FIRST TEE: It only took until rookie wide receiver Tee Higgins' second NFL game for him to have a better day than idol A.J. Green. Higgins had his first three pro catches for 35 yards while Green had 29 yards on three catches.

Higgins' first one came as rookie quarterback Joe Burrow scrambled away from trouble late in the first half and he hit Higgins over the middle for 18 yards. But Higgins believes they left more scramble plays out there.

"I had a little in-breaking route, and Joe ended up scrambling, so I had to get out of there real quick," Higgins said. "And I think it was two minutes, so I knew I had to get out of bounds, so I just started running for the sideline. He threw a great ball, and I just had to do the rest.

"We really got to work on that a little bit more. Joe's a guy that -- he can move. So you're going to get a lot of scramble drills in game situations so we just got to go out there and practice. And you really can't really just work on it.

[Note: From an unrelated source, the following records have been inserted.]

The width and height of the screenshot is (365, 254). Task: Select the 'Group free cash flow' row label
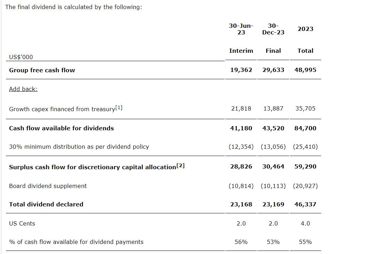42,70
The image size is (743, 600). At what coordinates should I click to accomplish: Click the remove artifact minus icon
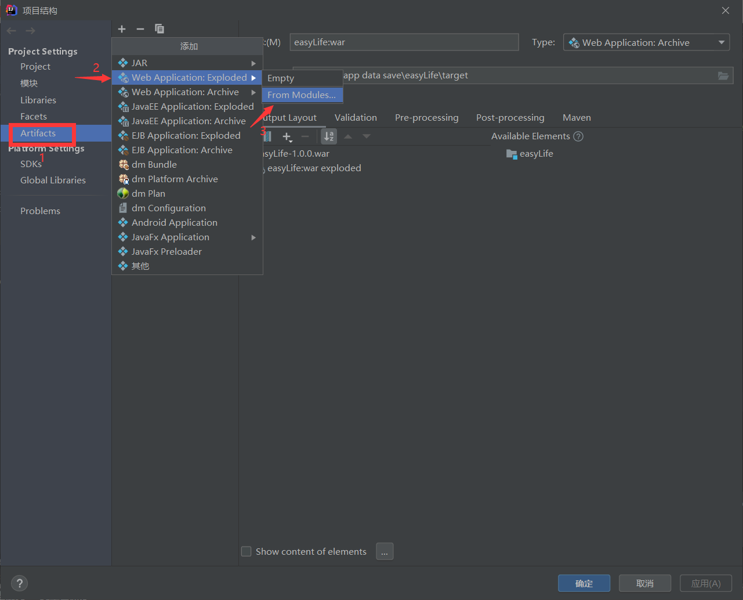pyautogui.click(x=140, y=29)
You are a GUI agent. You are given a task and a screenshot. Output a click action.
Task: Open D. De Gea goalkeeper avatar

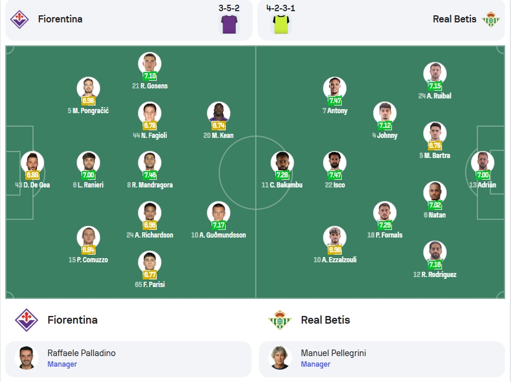32,163
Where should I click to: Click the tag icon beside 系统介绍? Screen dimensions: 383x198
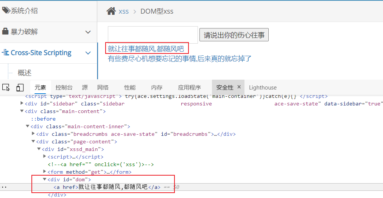coord(6,11)
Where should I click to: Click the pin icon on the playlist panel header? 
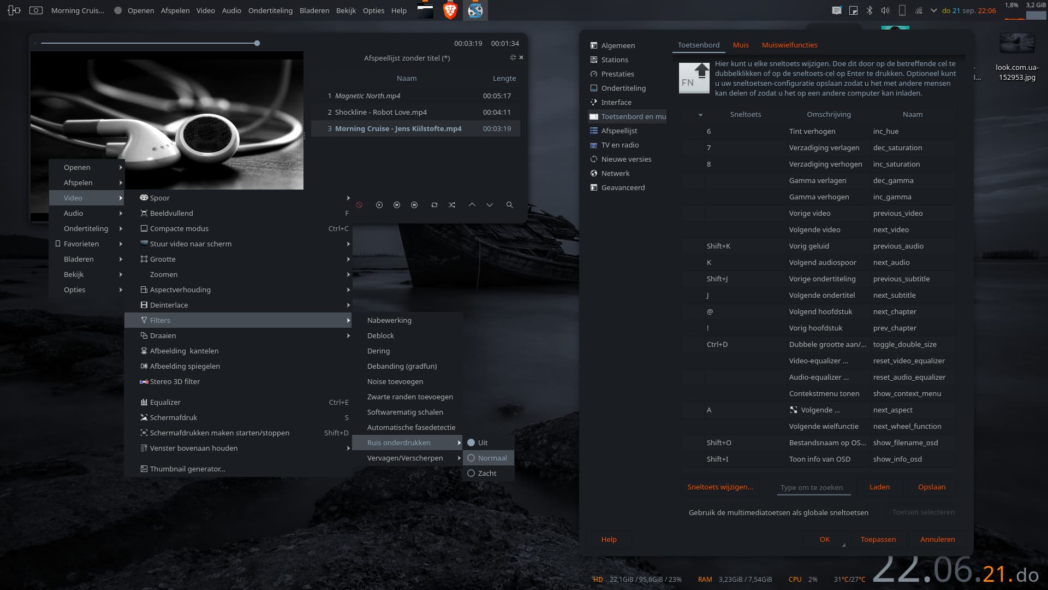(513, 57)
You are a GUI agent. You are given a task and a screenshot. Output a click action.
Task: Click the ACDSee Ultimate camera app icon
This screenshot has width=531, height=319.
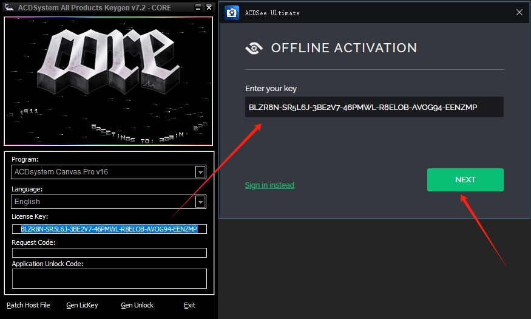point(232,13)
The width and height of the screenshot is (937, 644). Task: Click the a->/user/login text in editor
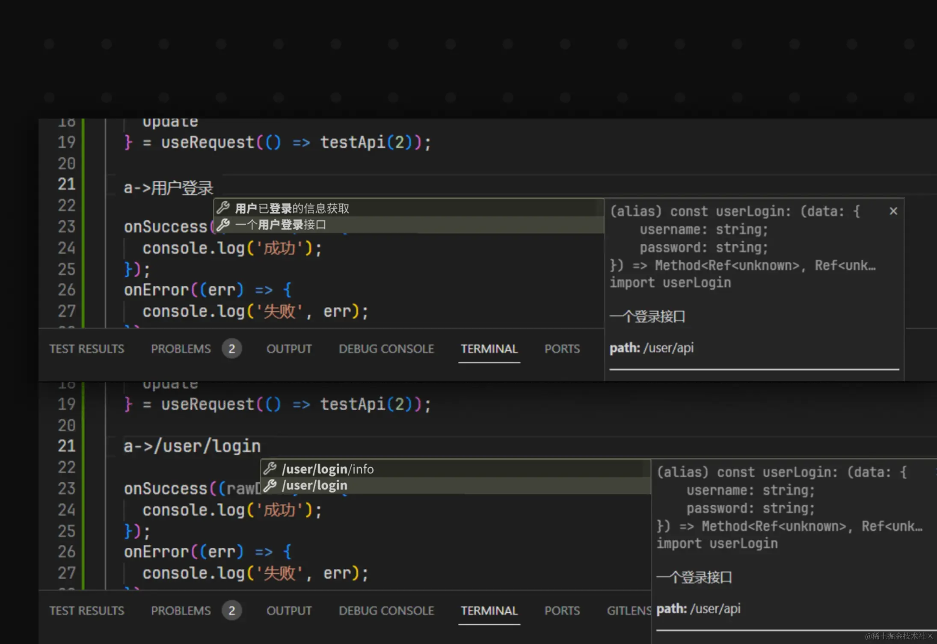[192, 446]
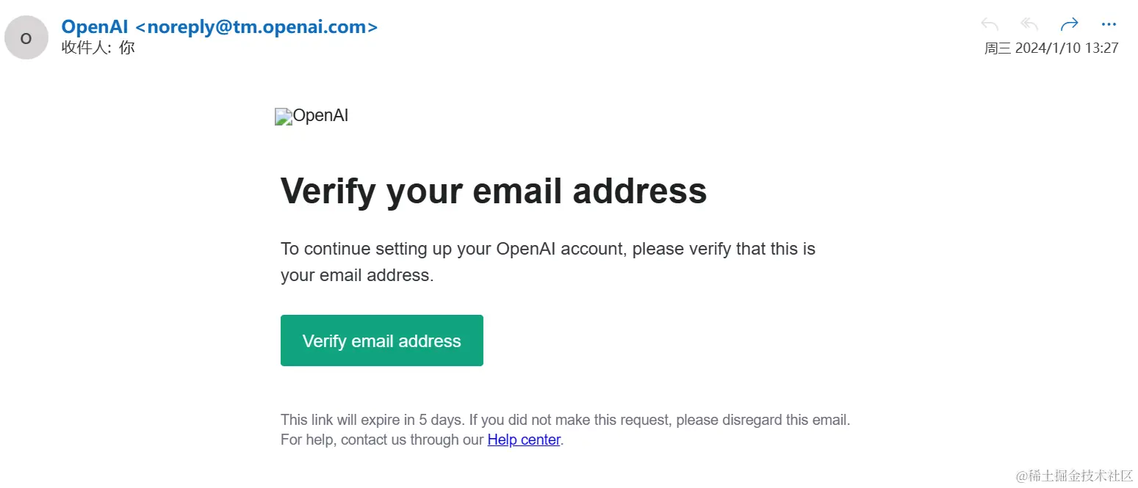
Task: Click the sender avatar circle "O"
Action: (26, 38)
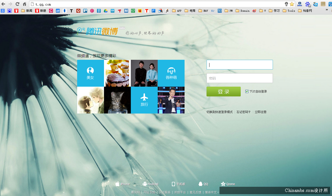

This is something you've got to have instinct. You see Joe's scrambling, you've got to make go make a play."

Now that Higgins has played in two games, here's the difference between Cincinnati and Clemson:

"Definitely the speed of the game. Everything is way more up tempo. And you've got to recognize coverages in the league because if you don't, you're going to get picked off or they're sitting on top of your route. So you just got to be in top of your game. You've got to really prepare like a pro and go out there and take ownership of what you're doing."